Student writer Andrew Noland predicts how star Mbappe will bring about the end of the Neymar era in Paris.
A dark cloud looms over Parc des Princes. On the pitch, nothing could be simpler: Mbappe and Neymar are dominating in tandem as they lead the Parisians in their quest to defend their Ligue 1 title. Underneath the surface, however, UEFA is concluding their investigation into Paris San Germain’s finances and the ownership might be confronted with a paradox of monumental proportions: which of the superstars to kick to the curb and which to make the standard-bearer for Paris’ aspirations for the next decade.
How PSG got here is no secret. The bewildering transfer of Neymar from Barcelona to Paris proved a seismic event in the summer of 2017, totaling a record U.S. $263 million for the Brazilian icon. While fans around the world scratched their heads at the two-time La Liga and the 2014-2015 Champions League winner’s move to an internationally unsuccessful club, critics recognized the Brazilian scramble to escape the long shadow of Lionel Messi. In Neymar’s imagination, Paris would become the epicenter of a soccer revolution that would transform the soccer world from its decade-long see-saw between Ronaldo and Messi into a triumvirate. In addition, Kylian Mbappe, the French wunderkind from Monaco, was loaned to PSG for $180 million with a buyout in the next year. While this news would have ordinarily raised eyebrows, it was relegated as a sidebar to PSG’s remarkable capture of Neymar.
But Barcelona immediately drew everyone’s attention to the staggering numbers PSG faced financially, and UEFA (surprisingly) pounced.

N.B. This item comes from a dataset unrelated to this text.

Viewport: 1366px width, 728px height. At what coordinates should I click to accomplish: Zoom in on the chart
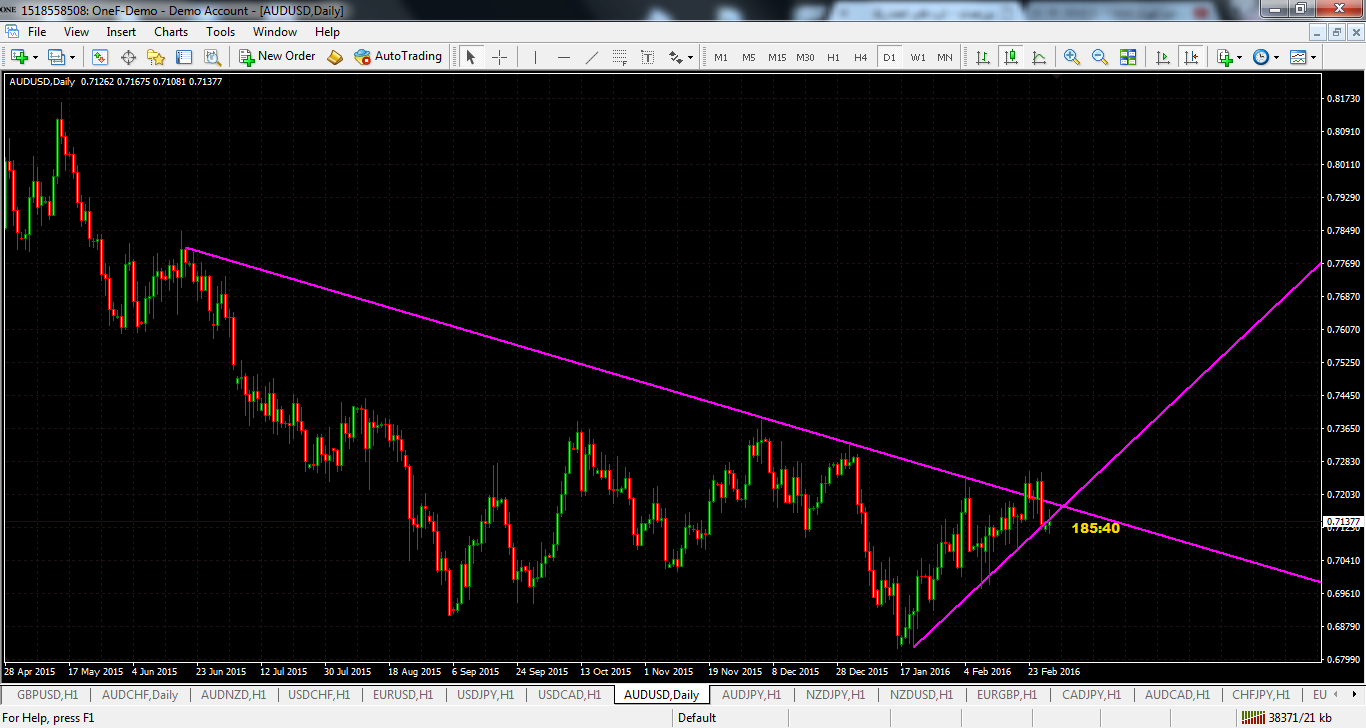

Overshadowing the 2017-2018 season was UEFA’s investigation into PSG’s losses, including a raiding of the owner of PSG’s French mansion. Even though Neymar displayed his technical mastery, Mbappe demonstrated his wondrous raw talent, and Cavani followed with his clean finishing, PSG, while naturally unstoppable in domestic play, still folded before superior talent in Real Madrid in the Champions League. The months of rumors of chaos in the locker room finally detonated with the fan-favorite striker, Cavani, at odds with Neymar and his legendary ego.
While PSG sleepwalked through Ligue 1, the nineteen-year-old Mbappe kept his head down and quietly honed his skills. With the UEFA investigation still lingering in their minds, the PSG management felt that nothing could be done about the issue: Neymar, the globally marketable icon, would remain while they sold the still relatively unknown Mbappe. However, the World Cup drastically altered that calculation. While the Frenchman confounded the world with his unmatched ability and earned himself the title of Best Young Player at the tournament, his club teammate, playing for the Brazilian favorites, flopped his way into the quarterfinal before being stomped by Belgium. Neymar could only watch from home, surrounded by sharp criticism, mockery and disappointment from fans, as the youngster lifted the World Cup with France and earned the admiration of millions around the world.
This fall shows no signs of ending Mbappe’s rise to glory. He has burst back into France a hero from his spectacular World Cup performance and, despite his humility, his four goals and two assists in only three games back in Ligue 1 indicate he is poised to be Paris’s new superstar, not his left-wing teammate. The hard truth for Neymar is that, once again, he finds himself outshined in another city, this time by a national hero seven years his younger. If UEFA decides to punish PSG by forcing them to sell one of the players that led to their financial losses, PSG have an easy choice in the winter transfer window: they will sell Neymar. With Mbappe’s seemingly limitless potential, his jovial attitude, and the love of countless fans in France, combined with Neymar’s infamous ego and his inflated contract, the latter’s dream of soccer domination from Paris will more than likely come to an unfulfilled end. The math also just adds up to Mbappe: a 19-year-old World Cup winner that has exhibited unmatched skill at the domestic and international level has far more years left in him than a 26-year-old player unproven (and possibly unable) of taking himself and his team to greatness. Come the end of January of next year, Neymar will remember his time in Paris as nothing more than a footnote to Mbappe’s ascension as one of the sport’s greatest.